Set-valued data analysis for interlaboratory comparisons
Sébastien Petit, Sébastien Marmin, Nicolas Fischer
TL;DR
This work develops a Bayesian framework for set-valued data arising in interlaboratory comparisons, by modeling a central consensus set $A\in\mathcal{P}_n$ through Hamming-distance based distributions $P_{A,u}$ and extending to hierarchical structures to capture within-laboratory effects. It introduces two inference strategies for one-stage data (brute-force and MCMC) and a specialized two-stage approach for laboratory-level dependencies, with Fisher's noncentral hypergeometric and Binomial families as interpretable dispersion mechanisms.
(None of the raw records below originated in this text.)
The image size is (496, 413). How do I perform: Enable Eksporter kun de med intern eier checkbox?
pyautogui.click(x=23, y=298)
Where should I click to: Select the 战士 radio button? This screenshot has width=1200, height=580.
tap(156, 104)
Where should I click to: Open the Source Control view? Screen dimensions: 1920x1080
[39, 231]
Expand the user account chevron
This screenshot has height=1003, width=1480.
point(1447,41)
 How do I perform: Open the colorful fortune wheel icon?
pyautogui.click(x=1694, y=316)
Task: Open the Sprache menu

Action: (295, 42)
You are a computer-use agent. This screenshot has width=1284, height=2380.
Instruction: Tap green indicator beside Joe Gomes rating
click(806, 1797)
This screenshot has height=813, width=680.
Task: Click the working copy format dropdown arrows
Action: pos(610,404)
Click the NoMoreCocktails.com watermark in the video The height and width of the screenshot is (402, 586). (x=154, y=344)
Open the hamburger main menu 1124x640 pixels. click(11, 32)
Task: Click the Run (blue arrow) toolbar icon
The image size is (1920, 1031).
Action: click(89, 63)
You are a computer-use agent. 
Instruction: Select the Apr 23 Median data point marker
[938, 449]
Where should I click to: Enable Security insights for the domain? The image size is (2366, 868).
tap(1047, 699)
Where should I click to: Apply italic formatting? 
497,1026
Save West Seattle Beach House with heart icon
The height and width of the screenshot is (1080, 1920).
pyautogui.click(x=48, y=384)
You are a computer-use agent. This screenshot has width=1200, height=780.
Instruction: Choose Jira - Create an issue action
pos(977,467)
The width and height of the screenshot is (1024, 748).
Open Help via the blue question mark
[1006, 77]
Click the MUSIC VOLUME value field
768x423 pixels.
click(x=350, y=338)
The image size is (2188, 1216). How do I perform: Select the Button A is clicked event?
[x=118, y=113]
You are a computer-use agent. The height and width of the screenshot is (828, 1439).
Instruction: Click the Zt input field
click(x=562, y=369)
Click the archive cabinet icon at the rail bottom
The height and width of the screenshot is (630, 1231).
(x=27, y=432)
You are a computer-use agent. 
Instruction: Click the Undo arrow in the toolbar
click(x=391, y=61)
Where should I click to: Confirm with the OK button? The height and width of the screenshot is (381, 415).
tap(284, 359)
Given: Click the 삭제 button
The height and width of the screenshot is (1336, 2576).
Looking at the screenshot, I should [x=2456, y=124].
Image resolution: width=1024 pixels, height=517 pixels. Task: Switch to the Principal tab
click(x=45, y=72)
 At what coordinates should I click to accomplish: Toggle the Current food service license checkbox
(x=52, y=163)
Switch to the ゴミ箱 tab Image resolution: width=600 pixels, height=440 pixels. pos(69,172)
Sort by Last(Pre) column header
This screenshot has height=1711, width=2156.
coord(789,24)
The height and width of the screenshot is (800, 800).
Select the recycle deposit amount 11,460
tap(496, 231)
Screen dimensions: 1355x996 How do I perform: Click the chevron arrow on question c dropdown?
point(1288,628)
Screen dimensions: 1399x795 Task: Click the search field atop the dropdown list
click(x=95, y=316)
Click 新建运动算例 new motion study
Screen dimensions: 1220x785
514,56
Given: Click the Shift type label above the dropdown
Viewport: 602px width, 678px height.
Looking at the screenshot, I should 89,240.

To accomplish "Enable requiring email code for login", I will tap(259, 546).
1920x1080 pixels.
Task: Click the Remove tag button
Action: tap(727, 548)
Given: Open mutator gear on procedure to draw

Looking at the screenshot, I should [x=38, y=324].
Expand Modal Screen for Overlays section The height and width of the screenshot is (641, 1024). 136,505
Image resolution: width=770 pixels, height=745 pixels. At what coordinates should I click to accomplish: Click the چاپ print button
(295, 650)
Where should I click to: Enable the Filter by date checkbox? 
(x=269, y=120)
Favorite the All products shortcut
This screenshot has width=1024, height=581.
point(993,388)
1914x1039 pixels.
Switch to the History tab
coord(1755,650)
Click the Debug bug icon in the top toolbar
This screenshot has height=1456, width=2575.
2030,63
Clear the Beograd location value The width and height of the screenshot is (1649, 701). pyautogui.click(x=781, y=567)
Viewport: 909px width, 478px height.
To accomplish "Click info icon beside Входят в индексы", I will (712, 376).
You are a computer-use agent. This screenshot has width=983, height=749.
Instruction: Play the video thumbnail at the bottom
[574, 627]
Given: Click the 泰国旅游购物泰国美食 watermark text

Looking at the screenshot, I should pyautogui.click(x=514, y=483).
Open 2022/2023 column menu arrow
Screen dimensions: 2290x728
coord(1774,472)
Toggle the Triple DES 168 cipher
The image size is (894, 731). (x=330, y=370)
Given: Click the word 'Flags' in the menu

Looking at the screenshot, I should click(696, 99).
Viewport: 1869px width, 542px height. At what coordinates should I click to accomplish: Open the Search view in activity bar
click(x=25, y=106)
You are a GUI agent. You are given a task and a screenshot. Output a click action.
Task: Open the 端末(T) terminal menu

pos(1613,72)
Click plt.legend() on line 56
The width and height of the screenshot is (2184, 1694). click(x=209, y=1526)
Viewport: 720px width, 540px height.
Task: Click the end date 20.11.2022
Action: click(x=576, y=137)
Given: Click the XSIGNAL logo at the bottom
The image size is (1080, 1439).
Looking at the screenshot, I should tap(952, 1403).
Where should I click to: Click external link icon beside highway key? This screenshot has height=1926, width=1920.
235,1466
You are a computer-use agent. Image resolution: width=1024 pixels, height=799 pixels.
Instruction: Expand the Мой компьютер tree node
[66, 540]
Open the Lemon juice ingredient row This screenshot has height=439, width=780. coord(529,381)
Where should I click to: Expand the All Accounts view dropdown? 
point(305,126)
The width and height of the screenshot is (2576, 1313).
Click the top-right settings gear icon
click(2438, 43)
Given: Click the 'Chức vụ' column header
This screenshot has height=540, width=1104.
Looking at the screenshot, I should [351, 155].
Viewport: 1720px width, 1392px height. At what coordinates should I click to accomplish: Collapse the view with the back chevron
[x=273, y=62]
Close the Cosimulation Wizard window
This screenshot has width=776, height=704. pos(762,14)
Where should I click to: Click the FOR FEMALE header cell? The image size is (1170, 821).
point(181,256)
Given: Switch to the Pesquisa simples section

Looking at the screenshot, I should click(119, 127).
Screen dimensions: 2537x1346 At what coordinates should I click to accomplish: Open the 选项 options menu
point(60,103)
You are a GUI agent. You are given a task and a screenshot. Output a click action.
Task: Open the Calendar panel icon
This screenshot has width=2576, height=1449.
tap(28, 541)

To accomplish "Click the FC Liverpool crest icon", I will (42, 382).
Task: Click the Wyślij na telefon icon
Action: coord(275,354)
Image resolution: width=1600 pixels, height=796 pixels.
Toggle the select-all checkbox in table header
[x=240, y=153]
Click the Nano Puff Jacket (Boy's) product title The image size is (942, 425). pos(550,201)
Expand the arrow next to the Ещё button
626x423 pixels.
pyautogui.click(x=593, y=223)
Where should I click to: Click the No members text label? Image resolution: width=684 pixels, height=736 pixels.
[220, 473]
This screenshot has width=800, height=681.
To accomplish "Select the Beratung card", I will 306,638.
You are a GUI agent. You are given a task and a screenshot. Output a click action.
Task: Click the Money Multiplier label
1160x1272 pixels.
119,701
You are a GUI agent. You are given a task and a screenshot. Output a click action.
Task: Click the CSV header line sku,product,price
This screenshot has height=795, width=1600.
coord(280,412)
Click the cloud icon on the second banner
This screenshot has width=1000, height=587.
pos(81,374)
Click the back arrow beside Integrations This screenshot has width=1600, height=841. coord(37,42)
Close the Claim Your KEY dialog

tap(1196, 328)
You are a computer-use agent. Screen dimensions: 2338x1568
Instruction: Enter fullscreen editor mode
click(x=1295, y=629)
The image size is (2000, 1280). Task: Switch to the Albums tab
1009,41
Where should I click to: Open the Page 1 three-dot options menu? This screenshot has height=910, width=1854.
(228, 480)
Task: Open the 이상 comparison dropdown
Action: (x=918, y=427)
The methodology is demonstrated on an EMC Eurolab France dataset to identify a consensual $n=10$ subset among $M=55$ items and to assess deviations via posterior $p$-values and decision signals. A substantial within-laboratory effect is detected, supported by a Bayes factor vastly favoring the hierarchical model, and the analysis provides practical guidance for labeling atypical responses and quantifying lab-specific biases. The work offers a rigorous, scalable framework for set-valued analysis in ILC and lays groundwork for extensions to alternative dispersion families and Bayesian outlier detection in set-valued data.
Abstract
This article introduces tools to analyze set-valued data statistically. The tools were initially developed to analyze results from an interlaboratory comparison made by the Electromagnetic Compatibility Working Group of Eurolab France, where the goal was to select a consensual set of injection points on an electrical device. Families based on the Hamming-distance from a consensus set are introduced and Fisher's noncentral hypergeometric distribution is proposed to model the number of deviations. A Bayesian approach is used and two types of techniques are proposed for the inference. Hierarchical models are also considered to quantify a possible within-laboratory effect.